29, 2014, shortly after she and her sister used painkillers and a
heroin-fentanyl mix. Her death marked the end of a two-year period that
included stints in treatment and losing custody of her two children to
her mother.
[[Page H5228]]
``Tera is among the hundreds who have died of overdoses within the
last three years in Lorain County. The county coroner's office said a
record 67 people died in 2013, followed by 60 in 2014 and 62 in 2015.''
Lori took her tragedy and turned it into action and formed the Lorain
Community Task Force, which is a group that raises awareness and
provides assistance to addicts and their families.
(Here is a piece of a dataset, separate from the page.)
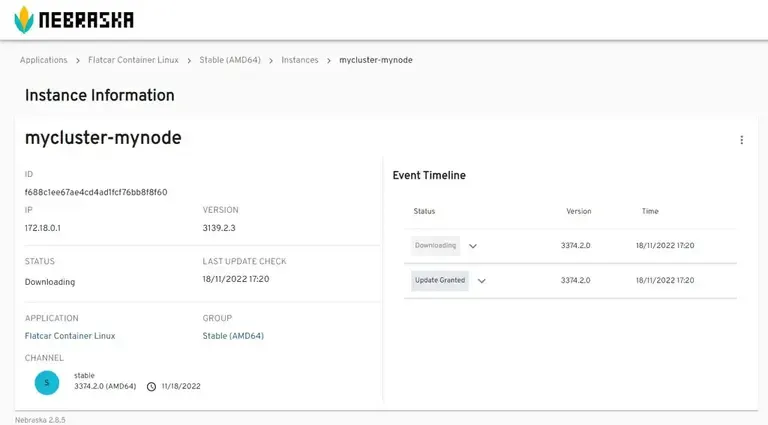
Task: Click the stable channel 'S' avatar
Action: click(x=46, y=382)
Lori stepped up, and now Congress must do the same. We cannot turn
our back on these people now. We must fight, we must work together, we
must put politics aside. Only then can we begin to heal our Nation from
this crisis.
Mr. MURPHY of Pennsylvania. Mr. Speaker, I yield to the gentleman
from Wisconsin (Mr. Gallagher).
Mr. GALLAGHER. Mr. Speaker, I thank the gentleman for yielding and
for his leadership on this critical issue.
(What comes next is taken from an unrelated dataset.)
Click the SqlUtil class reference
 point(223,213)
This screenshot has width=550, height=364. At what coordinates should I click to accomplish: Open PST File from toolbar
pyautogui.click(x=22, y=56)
As was laid out, communities across this country, communities like
mine in northeast Wisconsin, are in the midst of a public health
crisis. It is not a Republican or a Democratic issue. It is an American
issue, one that should bring us all together.
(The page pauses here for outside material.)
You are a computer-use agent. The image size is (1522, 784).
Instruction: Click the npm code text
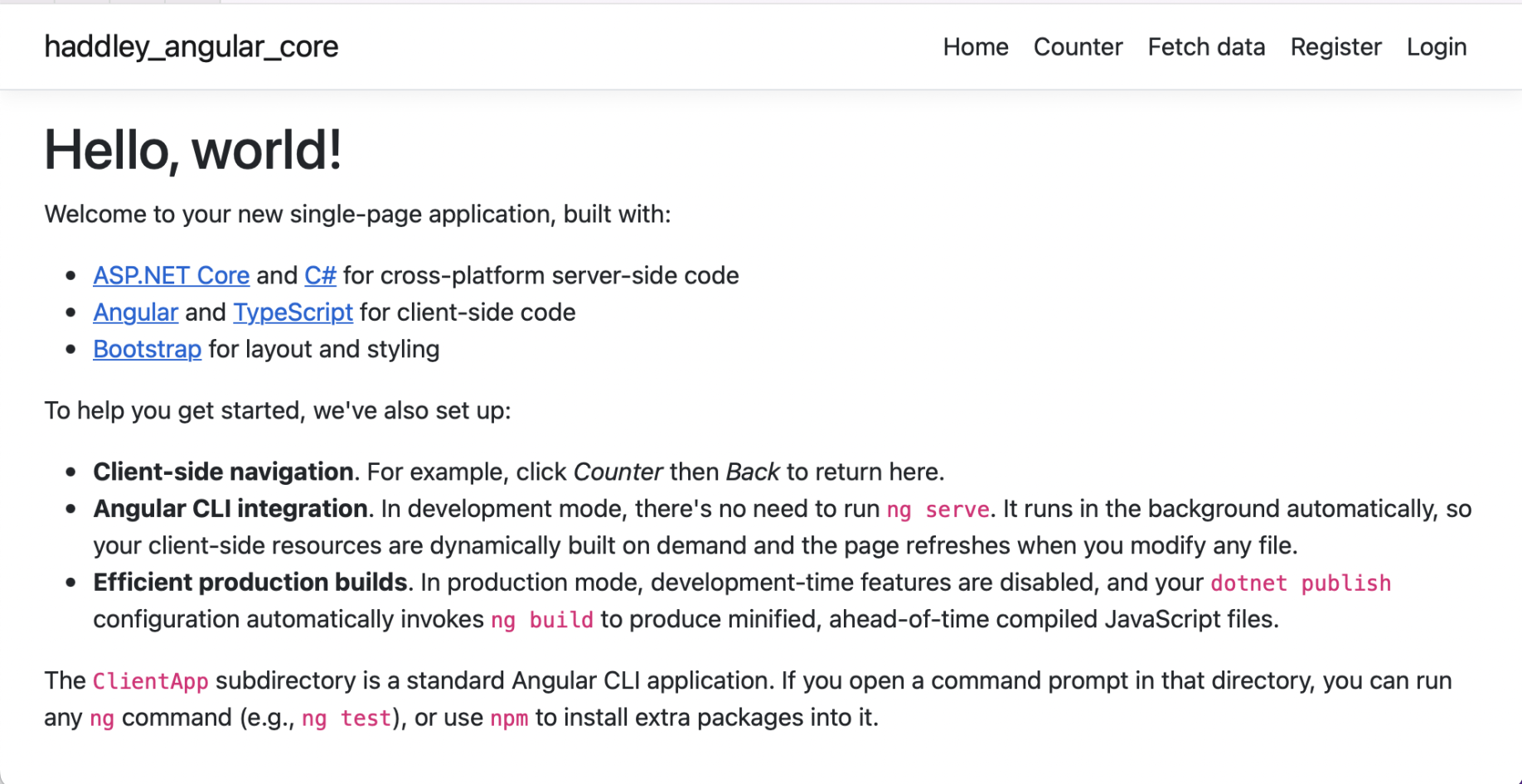coord(509,718)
Opioid abuse is wreaking havoc on our homes, our schools, our
churches. Its devastating effects are destroying our families and the
lives of our loved ones.
As was pointed out, more Americans will have died from drug overdoses
in 2017 than there are names on the Vietnam War Memorial. That is
alarming. That should put it into sharp relief.
As a Marine veteran, I am acutely aware that servicemembers are more
susceptible than the average person to addiction. In fact, veterans die
from accidental drug overdoses at a 33 percent higher rate than the
rest of the population, and something must be done to reverse this
awful trend.
I commend our State lawmakers in Wisconsin who are doing aggressive
work on this front, and I commend the gentleman and everyone who has
spoken out for doing the same thing at the national level, and I look
forward to working with him.
Because headline after headline reminds us of the tragic loss of life
that has resulted from our Nation's opioid and addictions risk, we have
to step up. We have to take action.
Mr. MURPHY of Pennsylvania. I yield to the gentleman from Oregon (Mr.
Blumenauer).
Mr. BLUMENAUER. Mr. Speaker, I deeply appreciate the gentleman
convening this Special Order this evening. It has been fun working with
him in the past on creative, bipartisan efforts to try and make sure
the Federal Government is a better partner on this.
I look forward to working with him on legislation that will make it
easier to be able to have the information available that people need
for integrated treatment and his commitment to trying to bring people
together to understand the problem and the fact that we are agreed more
than we are divided on these things. I look forward to working with him
on some progress in the months ahead.
{time} 1745
Mr. MURPHY of Pennsylvania. Mr. Speaker, I thank my friend from
Oregon, and I thank all the Members speaking here tonight. I want to
say, as you saw, this was a bipartisan coalition of Members. We are
much better off working hand in hand to pass legislation that changes
issues than standing next to each other as pallbearers for another
59,000 people in our Nation next week.
Mr. Speaker, with that and with some hope that we can pass this
legislation and save some lives, I yield back the balance of my time.